_WHAT THE EXERCISE ASKS_
Would you please copy the part of the material below that opens with the line containing "Click the verified badge in the caption" and closes with the line containing "Given: Click the input"? Copy it exactly, and only it.
Start of GIVEN RECORDS
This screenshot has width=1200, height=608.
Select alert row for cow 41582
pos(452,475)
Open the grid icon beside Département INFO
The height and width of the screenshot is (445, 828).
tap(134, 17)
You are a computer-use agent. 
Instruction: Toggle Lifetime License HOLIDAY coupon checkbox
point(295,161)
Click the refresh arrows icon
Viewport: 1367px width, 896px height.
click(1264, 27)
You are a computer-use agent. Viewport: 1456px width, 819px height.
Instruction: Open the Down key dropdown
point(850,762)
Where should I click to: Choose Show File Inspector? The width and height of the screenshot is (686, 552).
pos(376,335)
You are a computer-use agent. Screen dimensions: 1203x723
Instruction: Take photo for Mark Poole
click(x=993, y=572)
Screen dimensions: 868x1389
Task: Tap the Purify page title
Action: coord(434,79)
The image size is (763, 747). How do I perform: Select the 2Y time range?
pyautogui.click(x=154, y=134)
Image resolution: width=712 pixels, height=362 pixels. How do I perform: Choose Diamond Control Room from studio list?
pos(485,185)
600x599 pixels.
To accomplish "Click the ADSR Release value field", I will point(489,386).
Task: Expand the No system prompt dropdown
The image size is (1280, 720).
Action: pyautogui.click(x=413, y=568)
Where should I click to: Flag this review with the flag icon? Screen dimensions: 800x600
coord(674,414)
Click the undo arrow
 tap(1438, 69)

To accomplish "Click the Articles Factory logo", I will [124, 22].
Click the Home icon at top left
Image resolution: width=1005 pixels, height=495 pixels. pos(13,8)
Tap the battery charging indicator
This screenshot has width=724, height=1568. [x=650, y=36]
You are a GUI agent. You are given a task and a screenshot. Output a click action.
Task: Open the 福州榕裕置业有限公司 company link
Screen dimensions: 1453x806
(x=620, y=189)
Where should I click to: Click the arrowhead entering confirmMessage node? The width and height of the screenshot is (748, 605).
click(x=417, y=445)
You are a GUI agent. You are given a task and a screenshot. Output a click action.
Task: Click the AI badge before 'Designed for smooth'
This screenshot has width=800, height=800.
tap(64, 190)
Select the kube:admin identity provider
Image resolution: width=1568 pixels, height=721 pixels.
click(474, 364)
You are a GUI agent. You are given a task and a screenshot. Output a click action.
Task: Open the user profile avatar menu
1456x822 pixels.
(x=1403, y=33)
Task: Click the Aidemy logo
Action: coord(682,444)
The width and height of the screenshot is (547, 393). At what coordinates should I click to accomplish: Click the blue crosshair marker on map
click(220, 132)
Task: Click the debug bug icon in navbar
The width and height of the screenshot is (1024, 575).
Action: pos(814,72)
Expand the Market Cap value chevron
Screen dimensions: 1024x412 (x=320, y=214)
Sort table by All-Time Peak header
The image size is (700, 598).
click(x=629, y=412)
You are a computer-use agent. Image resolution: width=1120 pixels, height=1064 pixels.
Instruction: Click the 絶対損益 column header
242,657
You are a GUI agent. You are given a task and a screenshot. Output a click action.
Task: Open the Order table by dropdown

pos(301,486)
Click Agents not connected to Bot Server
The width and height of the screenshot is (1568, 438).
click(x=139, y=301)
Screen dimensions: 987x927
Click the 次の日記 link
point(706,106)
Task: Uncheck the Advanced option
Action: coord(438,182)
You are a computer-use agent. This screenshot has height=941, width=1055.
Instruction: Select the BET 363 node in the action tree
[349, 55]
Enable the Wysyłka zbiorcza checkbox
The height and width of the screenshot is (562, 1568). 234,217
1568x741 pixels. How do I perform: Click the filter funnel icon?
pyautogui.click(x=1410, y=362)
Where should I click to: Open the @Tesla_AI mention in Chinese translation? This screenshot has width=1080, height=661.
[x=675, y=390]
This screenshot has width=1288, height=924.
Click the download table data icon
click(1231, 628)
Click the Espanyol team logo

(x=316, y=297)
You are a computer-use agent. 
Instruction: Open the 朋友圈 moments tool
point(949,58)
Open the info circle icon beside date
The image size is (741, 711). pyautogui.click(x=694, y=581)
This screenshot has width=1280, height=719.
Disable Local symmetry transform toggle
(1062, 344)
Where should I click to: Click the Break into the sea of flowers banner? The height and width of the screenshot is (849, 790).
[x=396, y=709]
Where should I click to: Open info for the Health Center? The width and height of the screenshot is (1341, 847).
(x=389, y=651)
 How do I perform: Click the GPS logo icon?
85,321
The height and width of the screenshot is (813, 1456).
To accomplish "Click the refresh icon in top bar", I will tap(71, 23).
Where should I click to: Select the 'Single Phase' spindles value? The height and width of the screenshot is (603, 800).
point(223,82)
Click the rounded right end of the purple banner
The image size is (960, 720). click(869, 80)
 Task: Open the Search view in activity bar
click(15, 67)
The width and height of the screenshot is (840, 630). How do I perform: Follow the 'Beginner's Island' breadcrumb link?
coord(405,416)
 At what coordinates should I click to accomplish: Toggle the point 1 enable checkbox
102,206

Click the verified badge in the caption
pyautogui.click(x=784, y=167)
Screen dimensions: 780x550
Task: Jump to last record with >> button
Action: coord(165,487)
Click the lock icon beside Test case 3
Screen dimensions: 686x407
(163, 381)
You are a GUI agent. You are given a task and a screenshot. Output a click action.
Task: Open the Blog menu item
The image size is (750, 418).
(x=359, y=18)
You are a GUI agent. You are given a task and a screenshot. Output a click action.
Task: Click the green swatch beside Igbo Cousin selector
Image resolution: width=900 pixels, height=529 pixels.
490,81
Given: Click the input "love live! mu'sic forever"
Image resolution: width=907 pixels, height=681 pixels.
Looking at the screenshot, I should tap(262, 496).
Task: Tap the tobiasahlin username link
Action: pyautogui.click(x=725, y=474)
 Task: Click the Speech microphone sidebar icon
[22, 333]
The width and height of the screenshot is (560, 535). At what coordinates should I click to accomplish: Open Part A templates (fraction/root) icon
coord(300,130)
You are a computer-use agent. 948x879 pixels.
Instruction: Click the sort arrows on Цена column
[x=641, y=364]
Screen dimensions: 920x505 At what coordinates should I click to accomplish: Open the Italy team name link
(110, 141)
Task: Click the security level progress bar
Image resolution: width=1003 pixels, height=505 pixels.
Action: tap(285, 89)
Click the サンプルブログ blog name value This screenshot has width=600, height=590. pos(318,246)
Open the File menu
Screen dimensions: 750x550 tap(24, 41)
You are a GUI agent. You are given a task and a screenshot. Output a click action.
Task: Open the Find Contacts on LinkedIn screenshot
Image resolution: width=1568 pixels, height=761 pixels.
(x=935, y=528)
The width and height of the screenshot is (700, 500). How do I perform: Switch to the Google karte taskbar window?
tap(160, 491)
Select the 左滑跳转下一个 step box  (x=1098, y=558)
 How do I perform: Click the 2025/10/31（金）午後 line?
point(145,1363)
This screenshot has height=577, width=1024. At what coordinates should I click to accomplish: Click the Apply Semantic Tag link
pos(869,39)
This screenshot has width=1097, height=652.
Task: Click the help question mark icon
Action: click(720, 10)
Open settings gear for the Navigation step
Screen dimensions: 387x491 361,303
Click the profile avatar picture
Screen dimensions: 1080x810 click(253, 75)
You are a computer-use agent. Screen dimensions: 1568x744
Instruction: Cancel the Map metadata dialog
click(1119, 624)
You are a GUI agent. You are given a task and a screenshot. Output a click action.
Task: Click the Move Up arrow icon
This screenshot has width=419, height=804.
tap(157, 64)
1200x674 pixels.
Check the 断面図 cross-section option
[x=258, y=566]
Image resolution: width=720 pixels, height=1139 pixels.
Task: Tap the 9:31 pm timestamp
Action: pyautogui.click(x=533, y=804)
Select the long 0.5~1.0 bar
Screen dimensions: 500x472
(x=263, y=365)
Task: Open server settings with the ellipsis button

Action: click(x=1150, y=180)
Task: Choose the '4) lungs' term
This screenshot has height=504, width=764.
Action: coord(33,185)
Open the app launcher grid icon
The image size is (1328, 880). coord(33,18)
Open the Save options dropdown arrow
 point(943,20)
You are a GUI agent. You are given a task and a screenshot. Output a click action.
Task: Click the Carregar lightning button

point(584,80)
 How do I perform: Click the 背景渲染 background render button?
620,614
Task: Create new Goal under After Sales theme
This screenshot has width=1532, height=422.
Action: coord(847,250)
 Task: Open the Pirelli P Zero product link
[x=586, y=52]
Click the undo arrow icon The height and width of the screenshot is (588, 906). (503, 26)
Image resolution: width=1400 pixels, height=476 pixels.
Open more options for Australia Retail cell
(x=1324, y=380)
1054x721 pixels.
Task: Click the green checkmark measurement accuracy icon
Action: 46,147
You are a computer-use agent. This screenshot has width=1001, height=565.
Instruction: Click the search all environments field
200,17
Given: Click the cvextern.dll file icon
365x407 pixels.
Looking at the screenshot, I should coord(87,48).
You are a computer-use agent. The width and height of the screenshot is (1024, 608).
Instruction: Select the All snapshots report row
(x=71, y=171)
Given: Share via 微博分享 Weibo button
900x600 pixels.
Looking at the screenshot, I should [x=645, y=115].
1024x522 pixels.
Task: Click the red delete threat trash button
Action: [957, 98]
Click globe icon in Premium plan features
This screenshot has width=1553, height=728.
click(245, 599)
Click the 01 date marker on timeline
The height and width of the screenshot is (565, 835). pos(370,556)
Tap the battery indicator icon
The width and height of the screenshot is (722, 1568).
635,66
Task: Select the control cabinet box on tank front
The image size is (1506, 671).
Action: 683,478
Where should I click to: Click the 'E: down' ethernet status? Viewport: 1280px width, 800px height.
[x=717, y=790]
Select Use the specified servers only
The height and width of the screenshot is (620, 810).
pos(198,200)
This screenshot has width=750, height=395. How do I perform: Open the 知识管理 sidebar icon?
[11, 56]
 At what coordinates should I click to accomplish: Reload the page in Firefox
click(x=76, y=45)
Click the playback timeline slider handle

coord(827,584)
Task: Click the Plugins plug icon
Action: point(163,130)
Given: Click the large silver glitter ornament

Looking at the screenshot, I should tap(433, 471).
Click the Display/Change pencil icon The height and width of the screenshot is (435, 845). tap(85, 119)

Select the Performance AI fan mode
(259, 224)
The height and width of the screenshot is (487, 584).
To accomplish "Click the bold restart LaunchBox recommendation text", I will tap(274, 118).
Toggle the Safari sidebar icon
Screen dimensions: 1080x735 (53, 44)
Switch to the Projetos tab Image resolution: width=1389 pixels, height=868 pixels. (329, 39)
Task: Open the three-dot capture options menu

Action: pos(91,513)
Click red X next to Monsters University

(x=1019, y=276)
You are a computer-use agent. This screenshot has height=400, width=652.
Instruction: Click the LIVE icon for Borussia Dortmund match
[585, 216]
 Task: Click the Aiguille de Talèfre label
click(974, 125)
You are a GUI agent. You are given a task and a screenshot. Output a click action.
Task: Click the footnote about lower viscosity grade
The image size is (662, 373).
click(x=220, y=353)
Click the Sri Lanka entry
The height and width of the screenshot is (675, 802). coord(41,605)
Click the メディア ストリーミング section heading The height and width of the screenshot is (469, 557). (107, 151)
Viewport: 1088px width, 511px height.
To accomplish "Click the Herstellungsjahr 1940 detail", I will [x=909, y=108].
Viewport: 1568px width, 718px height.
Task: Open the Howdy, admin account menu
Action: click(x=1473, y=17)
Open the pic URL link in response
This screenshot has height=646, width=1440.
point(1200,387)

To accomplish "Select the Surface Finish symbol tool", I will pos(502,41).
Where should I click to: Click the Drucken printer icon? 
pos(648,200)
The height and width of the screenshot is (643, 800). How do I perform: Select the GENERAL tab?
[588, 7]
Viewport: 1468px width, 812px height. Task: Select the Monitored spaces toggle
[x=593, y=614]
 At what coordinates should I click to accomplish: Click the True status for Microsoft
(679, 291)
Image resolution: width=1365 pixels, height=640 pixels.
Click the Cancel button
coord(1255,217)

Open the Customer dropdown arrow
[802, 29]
End of GIVEN RECORDS
_RESULT OF THE TASK_
Click the verified badge in the caption
pyautogui.click(x=784, y=167)
Screen dimensions: 780x550
Task: Jump to last record with >> button
Action: coord(165,487)
Click the lock icon beside Test case 3
Screen dimensions: 686x407
(163, 381)
You are a GUI agent. You are given a task and a screenshot. Output a click action.
Task: Open the Blog menu item
The image size is (750, 418).
(x=359, y=18)
You are a GUI agent. You are given a task and a screenshot. Output a click action.
Task: Click the green swatch beside Igbo Cousin selector
Image resolution: width=900 pixels, height=529 pixels.
490,81
Given: Click the input "love live! mu'sic forever"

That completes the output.